Feed-forward 3D Gaussian Splatting (3DGS) has emerged as a highly effective
solution for novel view synthesis. Existing methods predominantly rely on a
pixel-aligned Gaussian prediction paradigm, where each 2D pixel is mapped to a
3D Gaussian. We rethink this widely adopted formulation and identify several
inherent limitations: it renders the reconstructed 3D models heavily dependent
on the number of input views, leads to view-biased density distributions, and
introduces alignment errors, particularly when source views contain occlusions
or low texture. To address these challenges, we introduce VolSplat, a new
multi-view feed-forward paradigm that replaces pixel alignment with
voxel-aligned Gaussians.
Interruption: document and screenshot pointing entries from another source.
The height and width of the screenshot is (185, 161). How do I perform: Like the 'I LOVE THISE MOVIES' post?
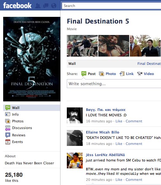pos(119,121)
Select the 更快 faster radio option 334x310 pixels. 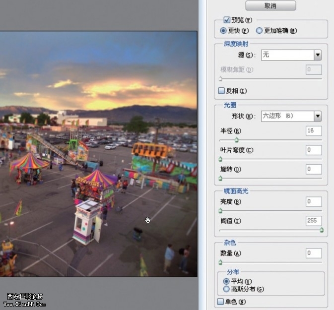coord(223,31)
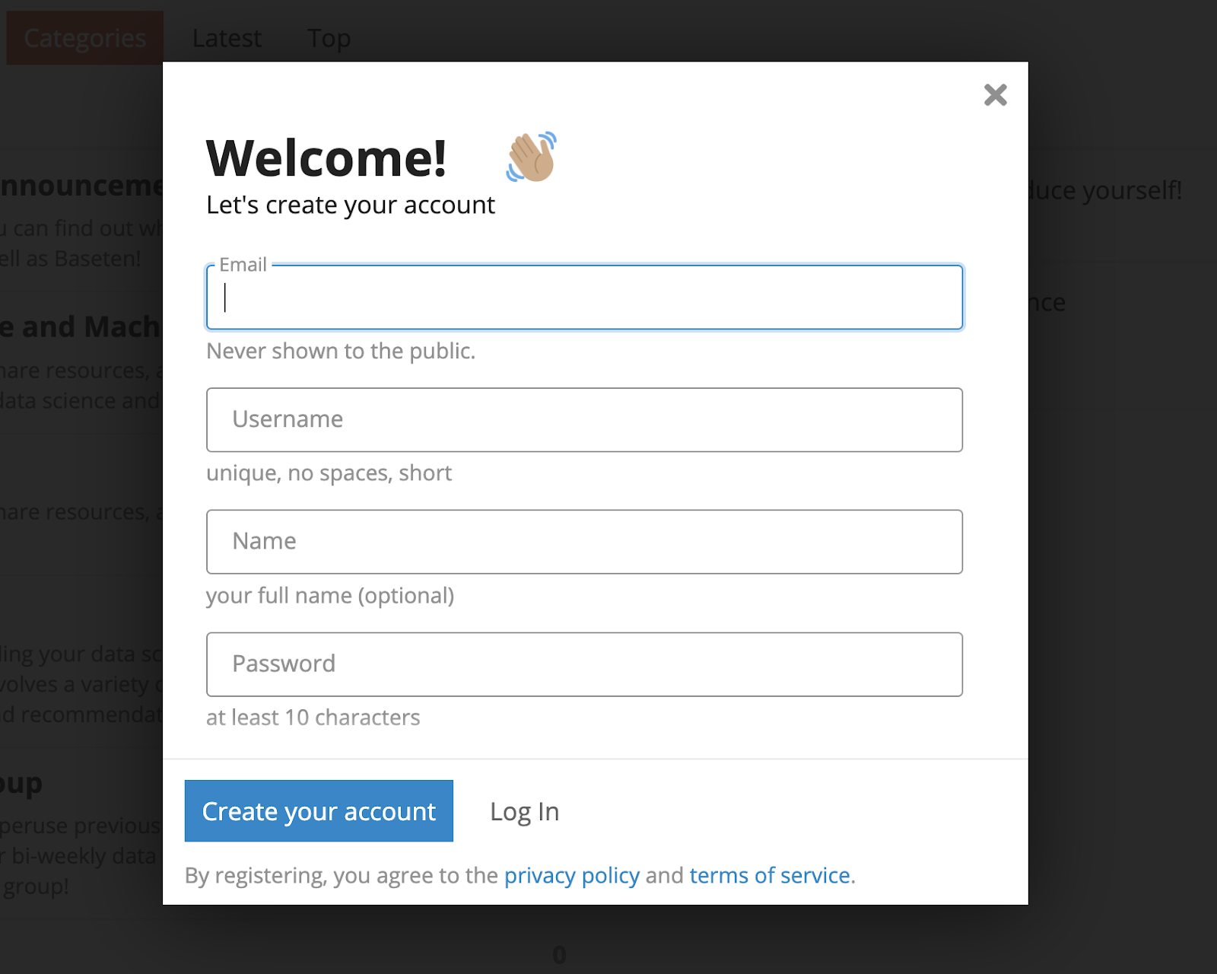This screenshot has width=1217, height=974.
Task: Click the waving hand emoji
Action: (532, 157)
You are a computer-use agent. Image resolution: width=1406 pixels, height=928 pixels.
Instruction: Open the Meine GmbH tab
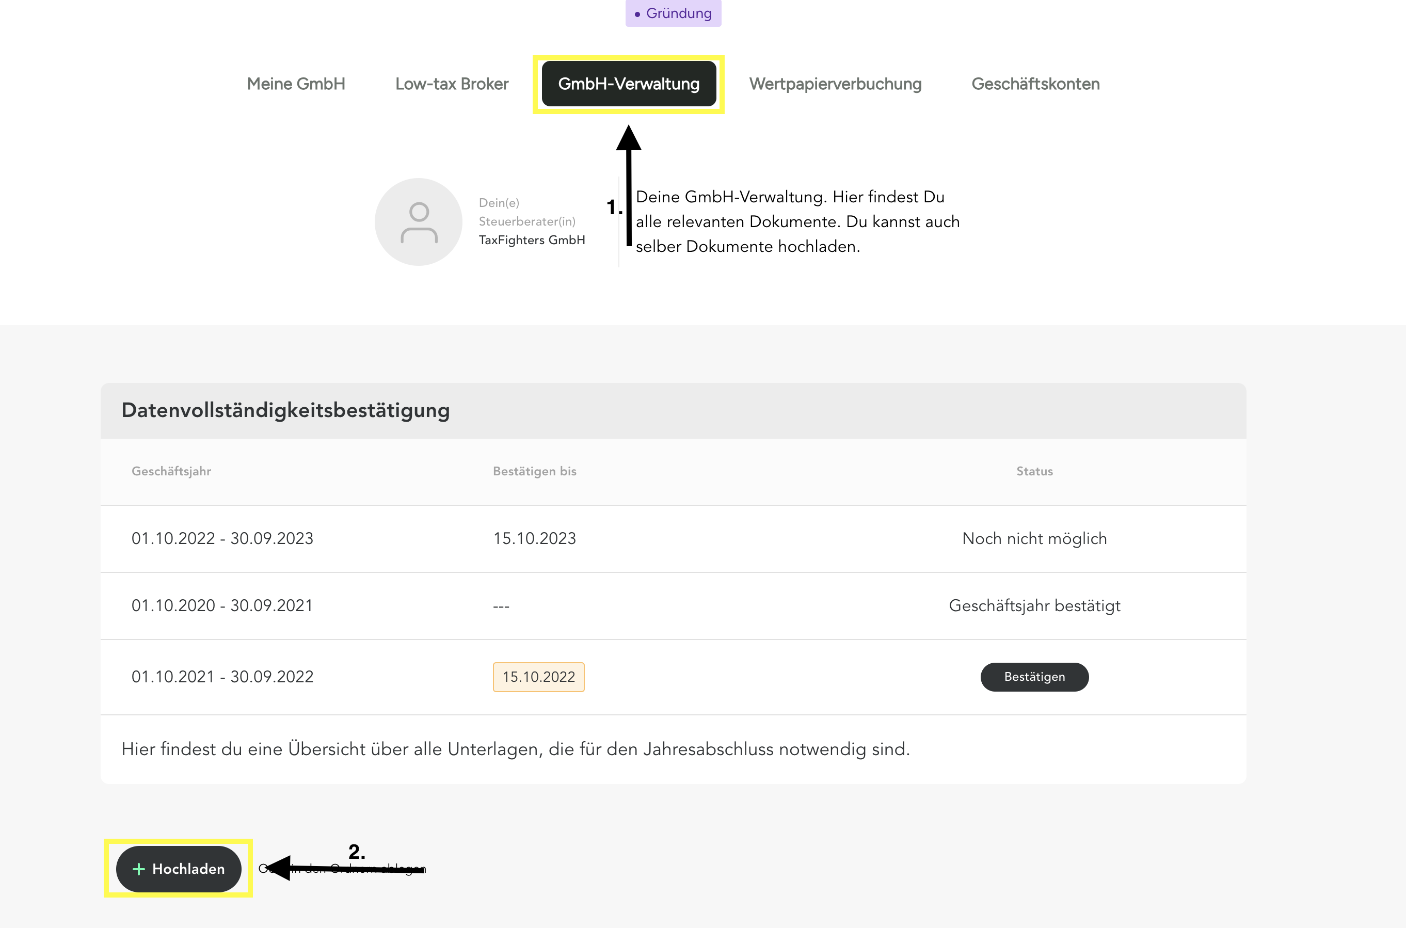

By directly predicting Gaussians from a predicted 3D
voxel grid, it overcomes pixel alignment’s reliance on error-prone 2D feature
matching, ensuring robust multi-view consistency. Furthermore, it enables
adaptive control over Gaussian density based on 3D scene complexity, yielding
more faithful Gaussian point clouds, improved geometric consistency, and
enhanced novel-view rendering quality. Experiments on widely used benchmarks
including RealEstate10K and ScanNet demonstrate that VolSplat achieves
state-of-the-art performance while producing more plausible and view-consistent
Gaussian reconstructions. In addition to superior results, our approach
establishes a more scalable framework for feed-forward 3D reconstruction with
denser and more robust representations, paving the way for further research in
wider communities. The video results, code and trained models are available on
our project page: https://lhmd.top/volsplat.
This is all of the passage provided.